*SUPPLIED TEXT:*
Trinitarian Mormons: Orson Pratt

As I promised before I wish to expand my view that the Trinity is compatible with Mormon theology by examining a Mormon theologian who, I feel, adopted a position quite in line with the Trinity. Now please note that I am not saying that the Trinity is necessarily entailed by Mormon theology. Clearly there are many Mormon thinkers who adopt positions incompatible with the Trinity proper. Nor am I saying that Mormon theology is compatible with what I’ll call mainstream ‘orthodoxy’ in Christianity. Clearly our view of an embodied Father and our rejection of creation ex nihilo is incompatible. Rather what I’m arguing is that the tradition focus on the Trinity by both sides as the point of contention is a misplaced one.

I think that ultimately the place with the largest ramifications is our rejection of creation ex nihilo.

Anyway I wish to turn to a brief discussion of some theological positions of Orson Pratt so as to highlight the possible Trinitarian reading of Mormon theology.

Orson PrattI don’t want to go through all of Orson Pratt’s theology. That’s far too complex for a blog like this and largely beside the point. Rather I wish to address some basics of the Trinity and how one can find them in Orson Pratt. (Albeit in a rather idiosyncratic form) Also please note that I do not intend to defend Orson Pratt’s theology. While he had many interesting ideas ultimately he was very philosophically na├»ve in his writings.

Let me start by briefly summarizing the Trinity. It is the idea of three persons in One God and One God in three persons. The persons are not reducible to one an other. (That is they aren’t different modes of one individual) Further the divine nature is what the three persons share. This divine nature is in some sense a robustness shared by the three which goes beyond merely behaving in a certain way. Now that may be an overly simplified definition but it’ll do for now.

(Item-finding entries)
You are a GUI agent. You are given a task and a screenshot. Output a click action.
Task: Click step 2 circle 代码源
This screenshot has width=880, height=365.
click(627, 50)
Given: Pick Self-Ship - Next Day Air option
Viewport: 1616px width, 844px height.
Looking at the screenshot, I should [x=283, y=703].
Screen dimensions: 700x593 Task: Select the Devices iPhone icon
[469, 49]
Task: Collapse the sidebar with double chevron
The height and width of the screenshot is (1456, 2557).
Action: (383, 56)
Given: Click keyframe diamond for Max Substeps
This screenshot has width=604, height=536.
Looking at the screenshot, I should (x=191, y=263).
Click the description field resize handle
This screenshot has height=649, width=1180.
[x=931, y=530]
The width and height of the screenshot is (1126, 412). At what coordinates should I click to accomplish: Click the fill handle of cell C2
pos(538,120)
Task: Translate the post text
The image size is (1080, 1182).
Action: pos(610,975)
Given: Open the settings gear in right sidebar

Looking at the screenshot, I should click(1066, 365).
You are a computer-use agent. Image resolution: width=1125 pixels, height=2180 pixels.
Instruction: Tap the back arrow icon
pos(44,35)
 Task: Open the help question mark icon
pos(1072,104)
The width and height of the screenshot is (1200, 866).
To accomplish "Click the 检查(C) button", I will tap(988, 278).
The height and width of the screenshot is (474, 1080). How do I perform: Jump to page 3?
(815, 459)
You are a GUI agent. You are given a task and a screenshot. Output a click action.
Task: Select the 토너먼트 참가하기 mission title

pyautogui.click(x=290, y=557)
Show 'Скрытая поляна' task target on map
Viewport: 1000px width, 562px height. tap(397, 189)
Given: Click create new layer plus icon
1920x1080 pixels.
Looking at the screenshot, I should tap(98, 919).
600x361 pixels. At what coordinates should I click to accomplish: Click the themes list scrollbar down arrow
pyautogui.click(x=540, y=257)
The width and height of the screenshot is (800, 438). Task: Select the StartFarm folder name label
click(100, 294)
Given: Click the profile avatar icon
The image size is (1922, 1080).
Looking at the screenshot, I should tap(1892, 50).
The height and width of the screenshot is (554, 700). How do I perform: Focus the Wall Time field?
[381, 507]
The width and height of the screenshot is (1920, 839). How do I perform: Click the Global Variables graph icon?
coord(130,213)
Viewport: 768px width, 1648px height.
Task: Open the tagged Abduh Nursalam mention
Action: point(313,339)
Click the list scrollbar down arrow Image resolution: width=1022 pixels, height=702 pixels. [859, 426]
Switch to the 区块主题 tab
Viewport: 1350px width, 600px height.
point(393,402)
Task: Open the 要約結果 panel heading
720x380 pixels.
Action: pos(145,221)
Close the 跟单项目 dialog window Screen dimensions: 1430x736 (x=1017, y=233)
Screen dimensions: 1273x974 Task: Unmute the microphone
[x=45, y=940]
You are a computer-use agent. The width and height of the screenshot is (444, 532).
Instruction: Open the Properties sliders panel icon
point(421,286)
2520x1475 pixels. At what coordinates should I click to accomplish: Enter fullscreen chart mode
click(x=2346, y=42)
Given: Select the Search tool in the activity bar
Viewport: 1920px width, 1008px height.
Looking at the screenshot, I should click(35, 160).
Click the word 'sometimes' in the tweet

*DIRECTIVES:*
• A. Summarize the post on Orson Pratt above in two sentences.
• B. From the post on Orson Pratt, reproduce word for word the passage that begins at the words "I think that" and stops after the words "of Mormon theology.".
• C. Answer these questions from the post on Orson Pratt:
(i) Which two Mormon views does the writer call incompatible with mainstream Christian orthodoxy?
(ii) Why does the writer decline to go through all of Orson Pratt's theology?
(iii) According to the writer's definition, what do the three persons of the Trinity share?

*TASK SOLUTIONS:*
• A. The writer argues that the Trinity is compatible with Mormon theology and that treating the Trinity as the main point of contention is misplaced, though Mormon belief in an embodied Father and rejection of creation ex nihilo set it apart from mainstream Christian orthodoxy. To show a possible Trinitarian reading, the writer turns to some basics in Orson Pratt's theology, first defining the Trinity as three irreducible persons in One God who share a divine nature.

• B.
I think that ultimately the place with the largest ramifications is our rejection of creation ex nihilo.

Anyway I wish to turn to a brief discussion of some theological positions of Orson Pratt so as to highlight the possible Trinitarian reading of Mormon theology.

• C.
(i) The view of an embodied Father and the rejection of creation ex nihilo.
(ii) It is far too complex for a blog like this and largely beside the point.
(iii) The divine nature.